THE journalist Sue Lloyd-Roberts has spoken of receiving news of a stem-cell donor seconds after lighting a candle in Westminster Abbey.
Ms Lloyd-Roberts is being treated for acute myeloid leukaemia and is dependent on a transplant to survive.
On Sunday, she wrote on her blog that, while filming for Newsnight at Westminster Abbey last week, she found herself “desperate enough to try anything”. She touched the tomb of St Edward the Confessor and lit a candle. “‘Ping’ went my phone — a message from the hospital that I had a donor.”
After revealing the interventions of her friends — Roman Catholics reciting novenas, Muslims praying during Ramadan, Buddhists chanting and lighting incense sticks — she joked that “Henry VIII and Archbishop Cranmer are vindicated. The Anglicans have it!”
She had, she confessed, “sort of forgotten the denomination into which I was baptised”.

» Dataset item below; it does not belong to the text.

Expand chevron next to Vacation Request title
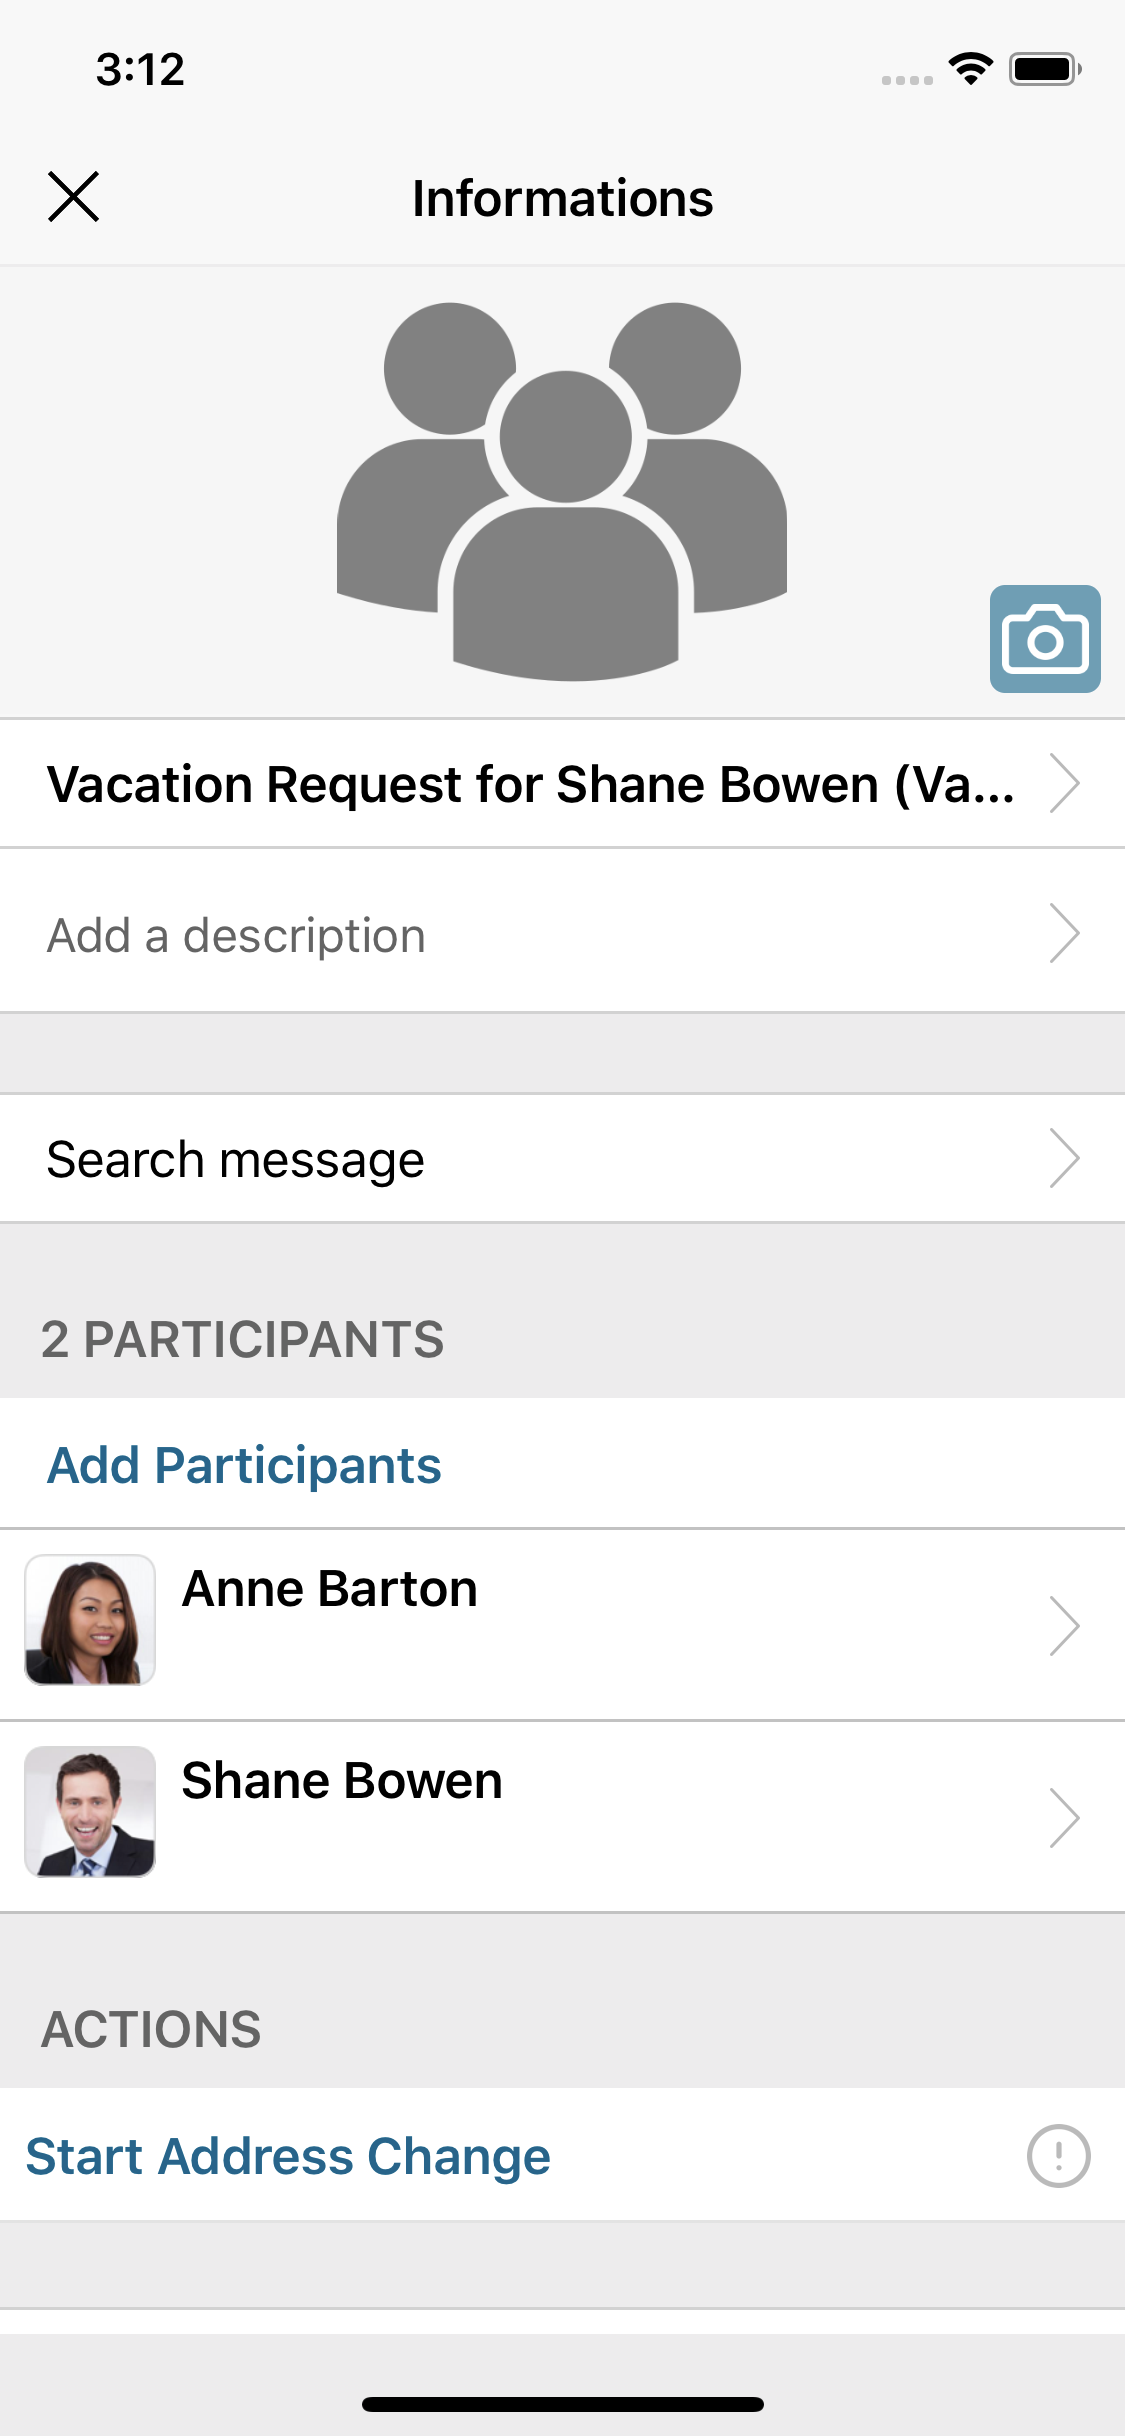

Speaking on Radio 4 this week, she confirmed that the transplant would take place in three weeks’ time, followed by a long period of recovery and return to work next year.
Her donor was found by the Anthony Nolan charity, which searched registers worldwide. A donor-recruitment event was held at the BBC’s New Broadcasting House in June, where 162 people joined the charity’s register and hundreds more signed up online.
“The message hasn’t got across in the past about how simple this whole process is,” Ms Lloyd-Roberts said. Donating would take “five days out of your life, but you are saving a life and I hope the message gets out that it’s got to be worth it.”
She may have the opportunity to meet her donor in two years’ time: “I want to give him or her a big hug and thank them for saving my life.”